REQUIREMENT A. In the passage about Robbie Magat's cancer, what type and stage of cancer was he diagnosed with?
REQUIREMENT B. Continue the account of Robbie Magat's cancer treatment from the point where it stops.

======== GIVEN PASSAGE

“I was very comfortable with my doctors. They gave me the utmost confidence that they knew how to treat me and that I’d be fine. It was a no-brainer for me to stay in New York.”
Just after his 39th birthday, Robbie Magat was diagnosed with cancer. It was a Friday night when he learned his diagnosis and by Monday he was in treatment. A year later, he was declared cancer-free just in time for his 40th birthday.
But what a year it was. While seeing an allergist for a persistent cough, Robbie never imagined he would find himself facing the same cancer his brother had fought 10 years earlier. Suspecting something more than allergies, his doctor referred Robbie to NewYork-Presbyterian, where physicians quickly diagnosed him with stage III non-Hodgkin's lymphoma — a cancer that is not generally hereditary — and recommended he begin treatment immediately.
“So here was the dilemma: the doctors were saying I had to act fast, because the cancer was already at an advanced stage,” says Robbie, who is originally from California. “Do I pack up and have all of my treatment in California near my family, or do I stay put in New York where I have lived for 10 years?” The decision to stay in New York became clearer once a colleague shared her own cancer experience at NewYork-Presbyterian nearly 20 years earlier, and when he met Ok-Kyong Chaekal, MD, a Weill Cornell medical oncologist, who performed his biopsy. “She was reassuring when telling me the results and inspired confidence while explaining exactly what would need to be done.”

================
======== DATA EXTRACT

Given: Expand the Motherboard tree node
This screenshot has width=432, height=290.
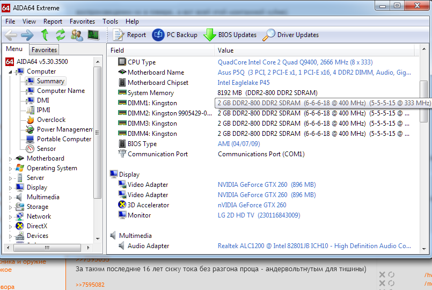Looking at the screenshot, I should 11,158.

================

ANSWER AREA A. He was diagnosed with stage III non-Hodgkin's lymphoma.

ANSWER AREA B.
With a diagnosis of non-Hodgkin's lymphoma in hand, Robbie was referred to oncologist, Peter Martin, MD, Director of the Weill Cornell Clinical Research Program in Lymphoma at NewYork-Presbyterian/Weill Cornell Medical Center. Dr. Martin developed a treatment regimen that would allow Robbie to receive his chemotherapy at home with an infusion pump. “That I could do all my treatments at home was great news,” says Robbie. “I would take a car service from Hell’s Kitchen, across the park, to the infusion center at Weill Cornell, where a nurse would quickly exchange my bag. Then I would hop back in the car and go home to rest. The whole team was always on hand to answer any questions, and their attentive care was reassuring to me and my family in California. With the help and support of coworkers and friends, I believe that being able to stay home in New York and live my life as normally as possible helped in my speedy recovery. It is the spirit and resilience of this great city that kept me going!”
Robbie celebrated his newfound health with a 40th birthday party with friends and family flying in from all over the world. “They were just so happy to see me cured and back on my feet in time for my 40th year.”